Me neither. But this gets into the question of whether these decisions should be left to the administration or whether the Supreme Court should act as a national HR department making a complex set of rules that everyone must follow. I prefer the former. You have a right to free speech. You don’t have a right to be an assistant football coach.
I’m not sure what outcome I’d prefer. This case is a tricky one, but if you look at the past cases that established these kinds of rights, they seem like the kind of thing that should be protected. They’re things like a teacher arguing that the public school administration is doing a bad job with the budget and getting fired, or a district attorney suggesting that someone promoted above him is not as effective at his job and getting fired.
That kind of speech really is legitimately in the public interest to happen and people (teachers, prosecutors) employed by the government should be able to say it without being fired.
This tweet is basically
A conspiracy theory about election fraud
Invective
#1 is obviously bullshit, but election fraud is definitely the sort of thing that’s in the public interest if it were actually happening. And the 1st Amendment doesn’t get to be about correctness or you have the government deciding what’s true and punishing people who don’t toe the line. #2 makes us all dislike this guy, but the 1st Amendment also doesn’t get to distinguish on decorum. “Fuck the draft” is legitimate political speech (Cohen v. California) as is burning a flag. Offensive speech is not a category of unprotected speech.
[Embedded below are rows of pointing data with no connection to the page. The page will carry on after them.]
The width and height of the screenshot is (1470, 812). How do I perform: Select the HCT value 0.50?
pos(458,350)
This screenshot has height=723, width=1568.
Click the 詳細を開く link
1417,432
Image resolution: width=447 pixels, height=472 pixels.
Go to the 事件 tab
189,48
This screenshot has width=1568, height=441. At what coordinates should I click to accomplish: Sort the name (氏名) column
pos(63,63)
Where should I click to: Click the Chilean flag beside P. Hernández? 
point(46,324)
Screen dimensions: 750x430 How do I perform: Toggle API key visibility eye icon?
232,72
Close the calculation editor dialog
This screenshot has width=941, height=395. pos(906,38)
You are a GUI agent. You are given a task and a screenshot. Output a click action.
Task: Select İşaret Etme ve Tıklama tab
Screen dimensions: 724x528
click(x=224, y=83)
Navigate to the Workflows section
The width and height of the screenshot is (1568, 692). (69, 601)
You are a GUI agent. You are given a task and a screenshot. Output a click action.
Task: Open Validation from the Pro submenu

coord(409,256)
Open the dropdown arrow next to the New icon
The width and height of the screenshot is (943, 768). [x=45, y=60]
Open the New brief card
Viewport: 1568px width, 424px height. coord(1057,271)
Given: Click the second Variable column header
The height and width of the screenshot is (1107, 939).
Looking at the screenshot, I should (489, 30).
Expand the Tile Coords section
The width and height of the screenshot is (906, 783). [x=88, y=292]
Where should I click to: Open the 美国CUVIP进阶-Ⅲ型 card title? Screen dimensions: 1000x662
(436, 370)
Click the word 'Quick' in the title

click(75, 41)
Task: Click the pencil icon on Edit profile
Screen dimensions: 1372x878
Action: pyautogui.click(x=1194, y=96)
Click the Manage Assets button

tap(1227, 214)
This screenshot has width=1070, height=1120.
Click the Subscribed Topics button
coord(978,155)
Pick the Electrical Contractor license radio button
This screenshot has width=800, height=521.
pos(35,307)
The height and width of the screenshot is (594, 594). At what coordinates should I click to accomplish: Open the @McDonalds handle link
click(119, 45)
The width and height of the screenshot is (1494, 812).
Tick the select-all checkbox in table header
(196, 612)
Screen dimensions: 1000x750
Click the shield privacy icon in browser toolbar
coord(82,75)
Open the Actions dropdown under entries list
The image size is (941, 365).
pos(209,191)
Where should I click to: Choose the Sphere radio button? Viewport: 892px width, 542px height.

I think the answer I’d really like is that the government shouldn’t employ football coaches at all, which sort of gets to @Falchion’s point.
I don’t agree with this framing. You have a right to not be fired from a job for something protected by law. I assume that if the football coach were fired for being black, you wouldn’t make this argument. You just don’t like that “being an asshole on twitter” counts as protected by law when your employer is the government. I admit that it’s kind of distasteful, but I think it’s better than the alternative, which is where I come out on most 1st Amendment issues.
Me too. This guy seems like a Grade-A asshole, and my first impulse would be to fire him. However, the government shouldn’t be able to fire people for offensive comments.
A huge part of college coaching is recruiting the best high school prospects. Having an assistant coach outed as a giant racist asshole is likely to be significantly detrimental to recruiting among black athletes. I think there’s a pretty decent argument to be made that the tweet harms the mission of the team in that respect, and that is the grounds for firing rather than just the offensiveness of the contents of the tweet.